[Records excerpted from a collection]
- - - - - - -

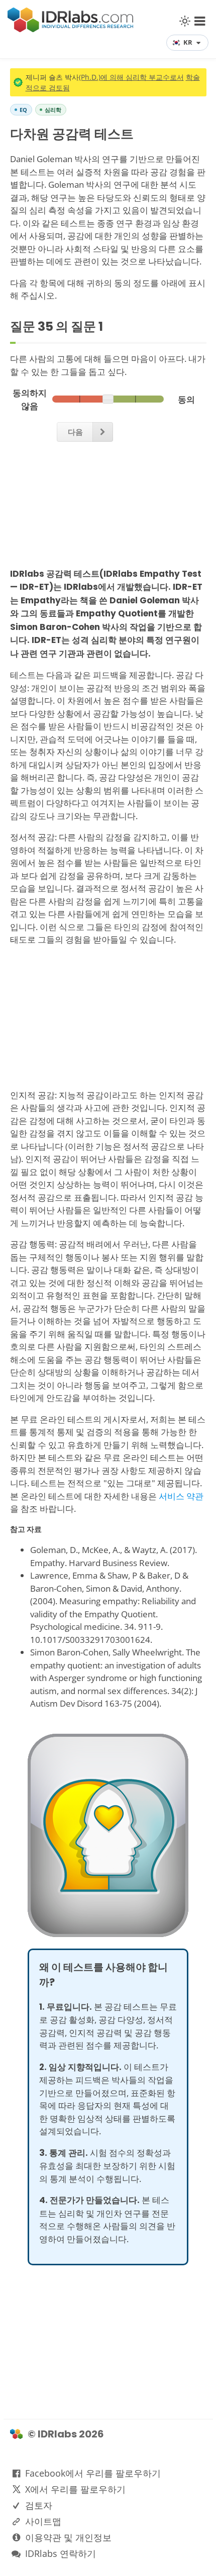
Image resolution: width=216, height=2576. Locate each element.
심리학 (53, 109)
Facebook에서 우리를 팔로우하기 (93, 2473)
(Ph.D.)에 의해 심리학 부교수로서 (131, 77)
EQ (23, 109)
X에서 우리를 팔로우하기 (75, 2489)
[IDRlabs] (70, 29)
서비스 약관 (181, 1496)
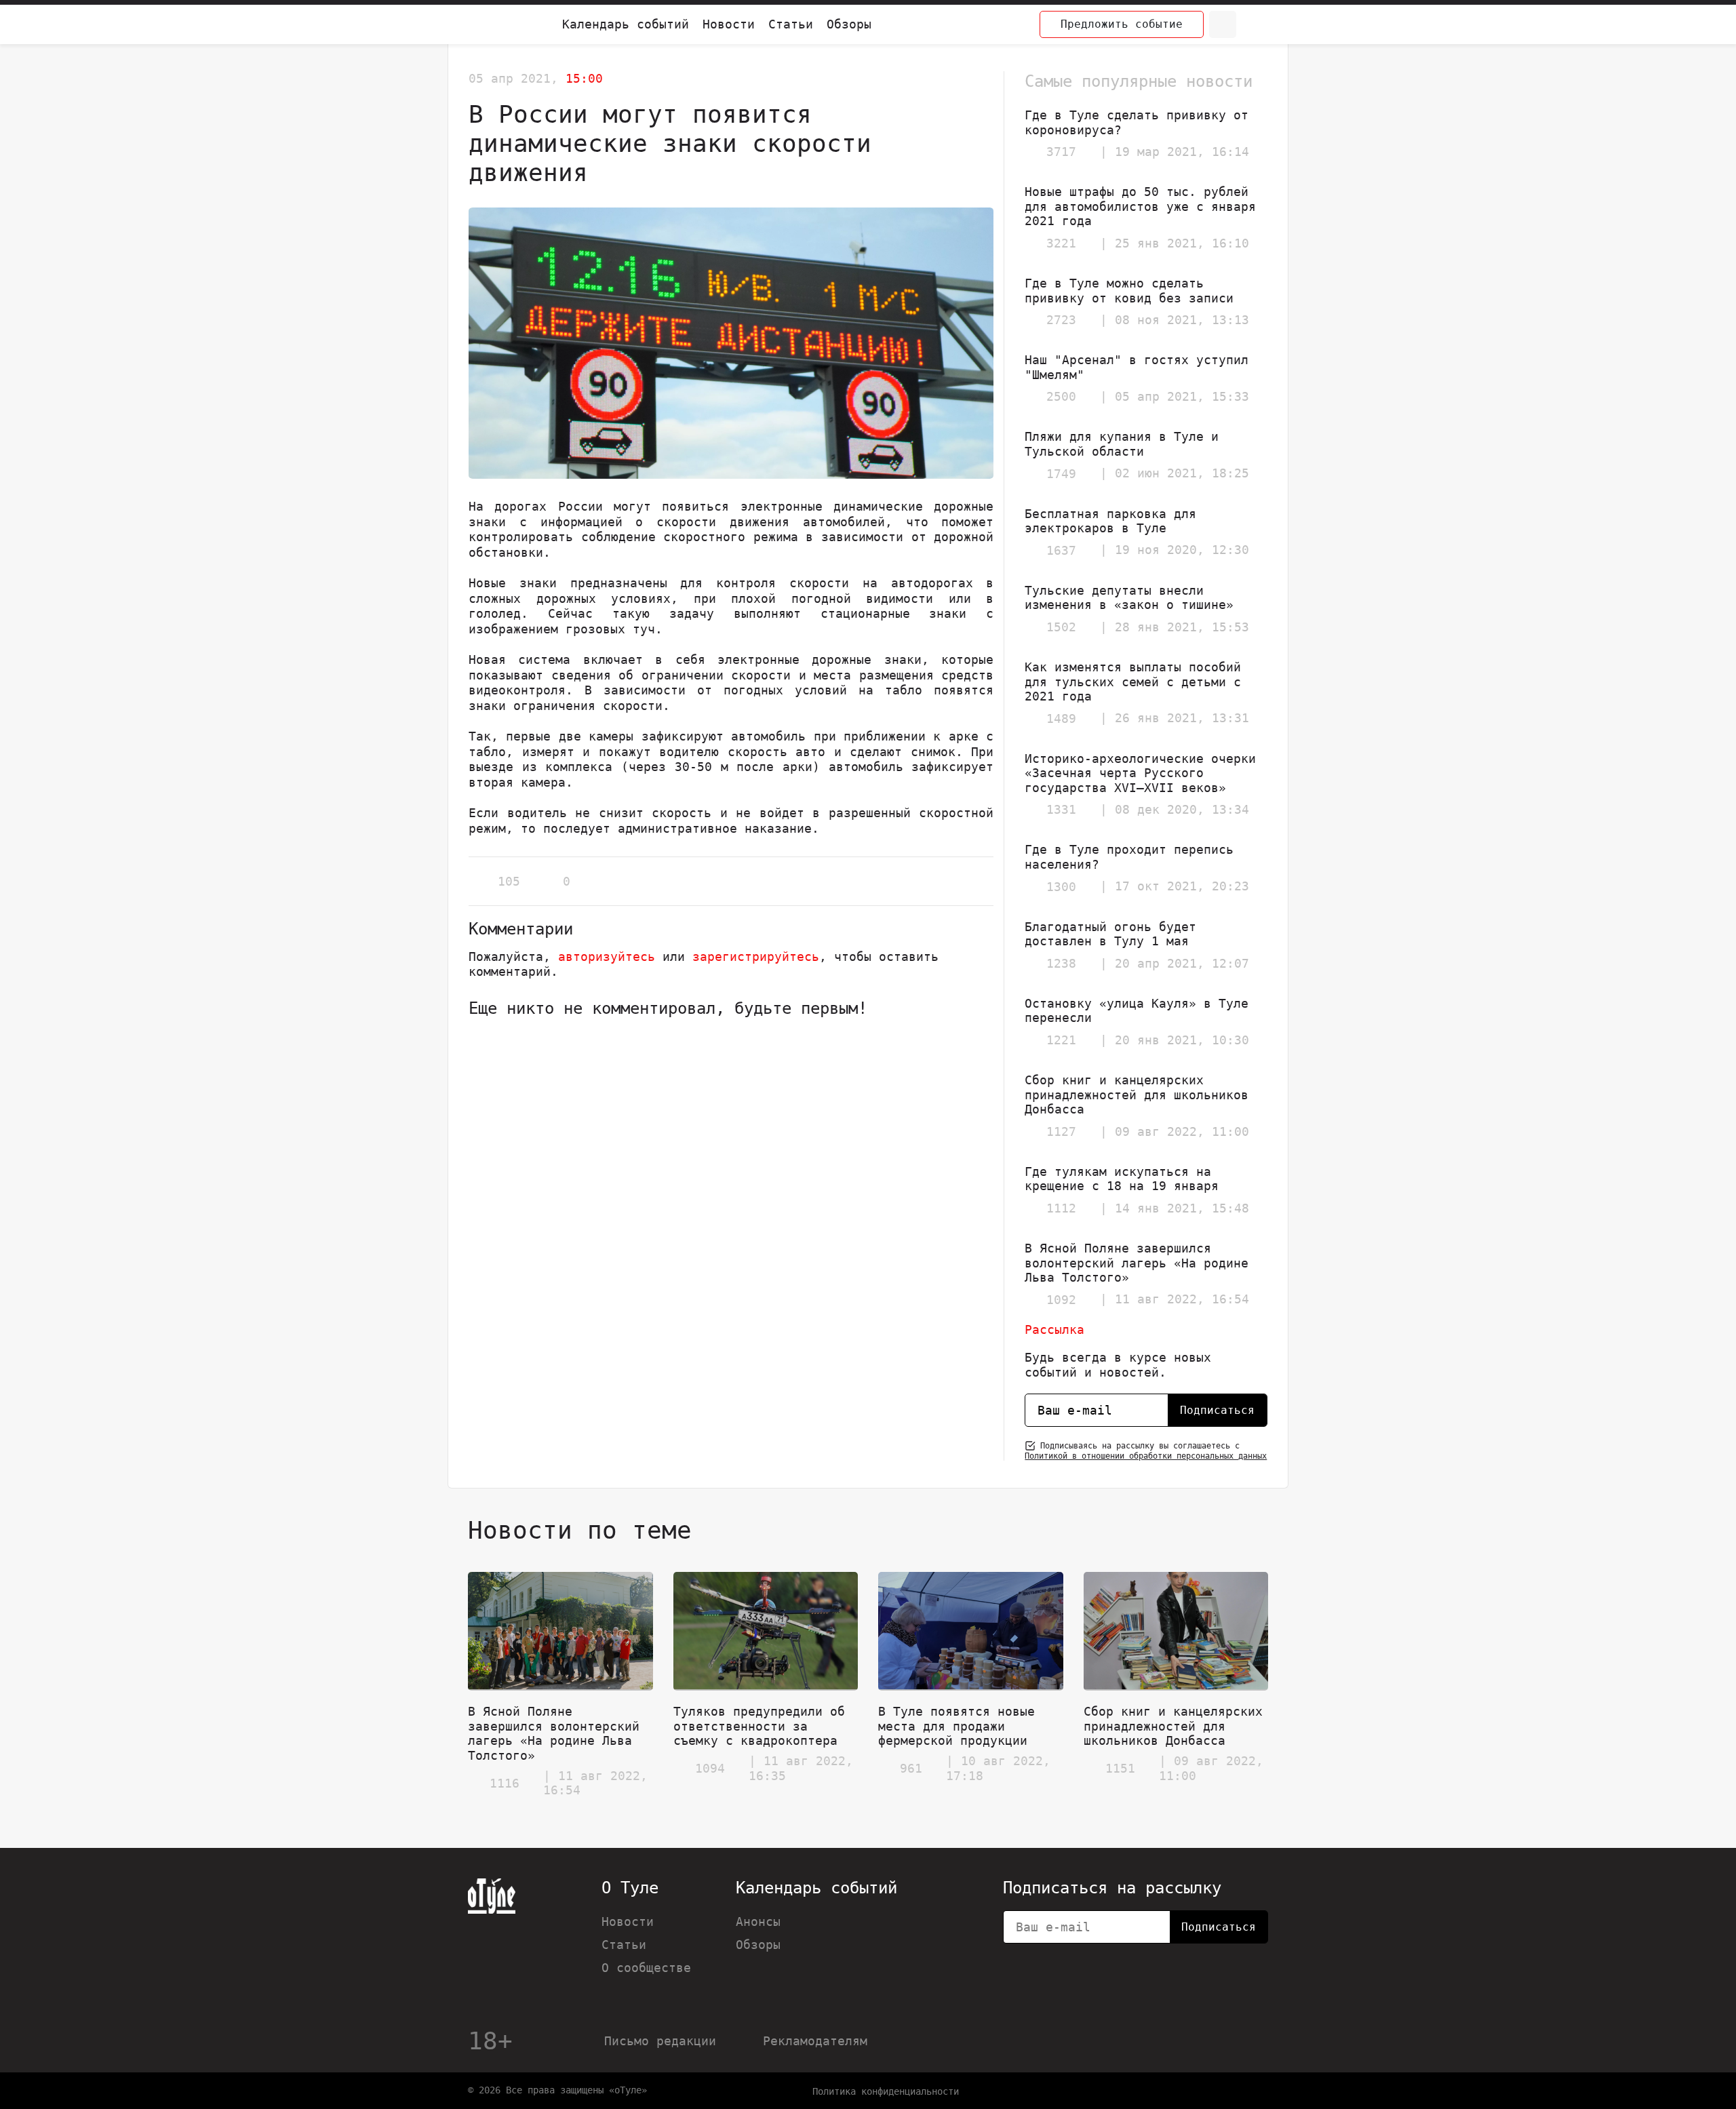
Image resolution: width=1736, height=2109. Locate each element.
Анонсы (758, 1921)
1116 (504, 1783)
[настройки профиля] (1254, 24)
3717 (1061, 151)
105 (509, 881)
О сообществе (646, 1967)
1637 (1061, 550)
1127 (1061, 1131)
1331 (1061, 809)
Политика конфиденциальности (885, 2091)
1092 (1061, 1300)
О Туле (629, 1887)
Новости (729, 24)
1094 (710, 1768)
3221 (1061, 243)
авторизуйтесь (606, 956)
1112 (1061, 1208)
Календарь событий (625, 24)
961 (911, 1768)
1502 (1061, 627)
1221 (1061, 1040)
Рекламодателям (815, 2041)
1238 (1061, 963)
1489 (1061, 718)
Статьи (790, 24)
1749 (1061, 474)
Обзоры (849, 24)
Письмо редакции (660, 2041)
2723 (1061, 320)
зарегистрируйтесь (755, 956)
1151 (1120, 1768)
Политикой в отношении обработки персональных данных (1146, 1456)
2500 (1061, 396)
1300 (1061, 887)
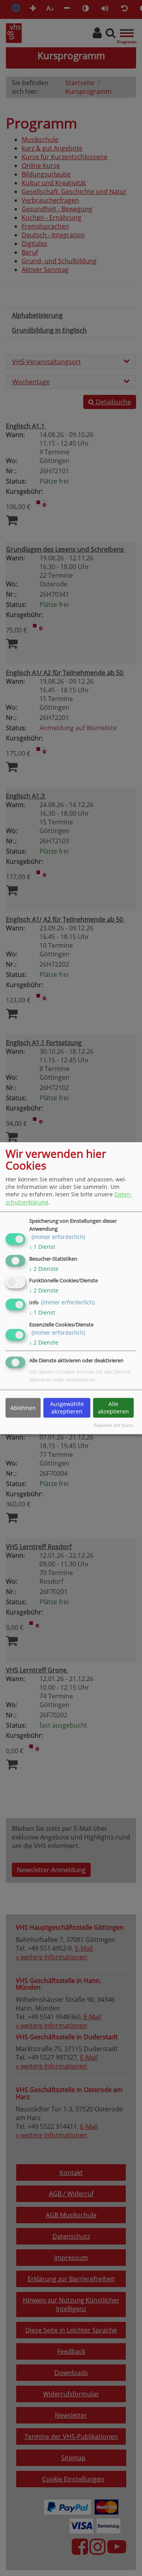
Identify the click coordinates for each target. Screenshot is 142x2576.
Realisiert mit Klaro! (113, 1425)
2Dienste (43, 1268)
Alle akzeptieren (113, 1407)
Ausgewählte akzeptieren (67, 1407)
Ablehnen (23, 1408)
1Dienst (42, 1246)
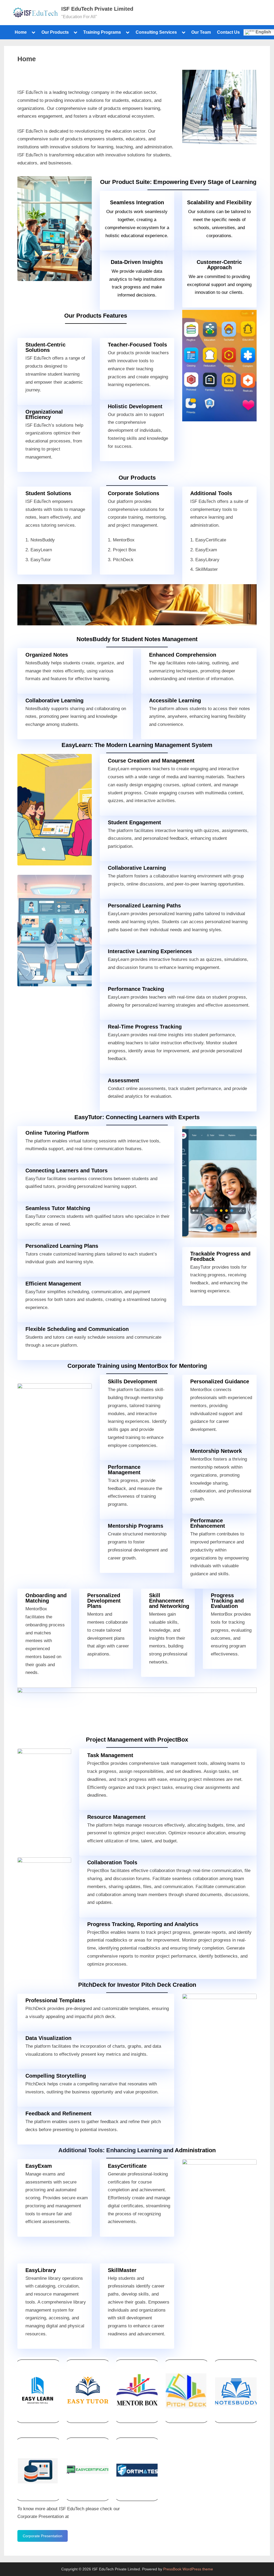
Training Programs (102, 32)
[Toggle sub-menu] (33, 32)
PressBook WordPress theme (188, 2569)
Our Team (201, 32)
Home (21, 32)
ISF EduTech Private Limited (97, 9)
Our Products (55, 32)
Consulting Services (156, 32)
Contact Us (228, 32)
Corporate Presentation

- - - - - - -

▶ **WHAT YOU NEED TO DO**
Write out the data in full and exactly as given, though without the images.

▶ **RESULT OF THIS EXERCISE**
Image resolution: width=216, height=2576. Locate each element.
심리학 (53, 109)
Facebook에서 우리를 팔로우하기 (93, 2473)
(Ph.D.)에 의해 심리학 부교수로서 (131, 77)
EQ (23, 109)
X에서 우리를 팔로우하기 (75, 2489)
[IDRlabs] (70, 29)
서비스 약관 (181, 1496)
Image resolution: width=1736, height=2109. Locate each element.
Анонсы (758, 1921)
1116 (504, 1783)
[настройки профиля] (1254, 24)
3717 (1061, 151)
105 (509, 881)
О сообществе (646, 1967)
1637 (1061, 550)
1127 (1061, 1131)
1331 (1061, 809)
Политика конфиденциальности (885, 2091)
1092 (1061, 1300)
О Туле (629, 1887)
Новости (729, 24)
1094 (710, 1768)
3221 (1061, 243)
авторизуйтесь (606, 956)
1112 (1061, 1208)
Календарь событий (625, 24)
961 (911, 1768)
1502 (1061, 627)
1221 (1061, 1040)
Рекламодателям (815, 2041)
1238 (1061, 963)
1489 (1061, 718)
Статьи (790, 24)
1749 (1061, 474)
Обзоры (849, 24)
Письмо редакции (660, 2041)
2723 (1061, 320)
зарегистрируйтесь (755, 956)
1151 (1120, 1768)
Политикой в отношении обработки персональных данных (1146, 1456)
2500 (1061, 396)
1300 (1061, 887)
Identify the click coordinates for each target. Screenshot is 142x2576.
Realisiert mit Klaro! (113, 1425)
2Dienste (43, 1268)
Alle akzeptieren (113, 1407)
Ausgewählte akzeptieren (67, 1407)
Ablehnen (23, 1408)
1Dienst (42, 1246)
Training Programs (102, 32)
[Toggle sub-menu] (33, 32)
PressBook WordPress theme (188, 2569)
Our Team (201, 32)
Home (21, 32)
ISF EduTech Private Limited (97, 9)
Our Products (55, 32)
Consulting Services (156, 32)
Contact Us (228, 32)
Corporate Presentation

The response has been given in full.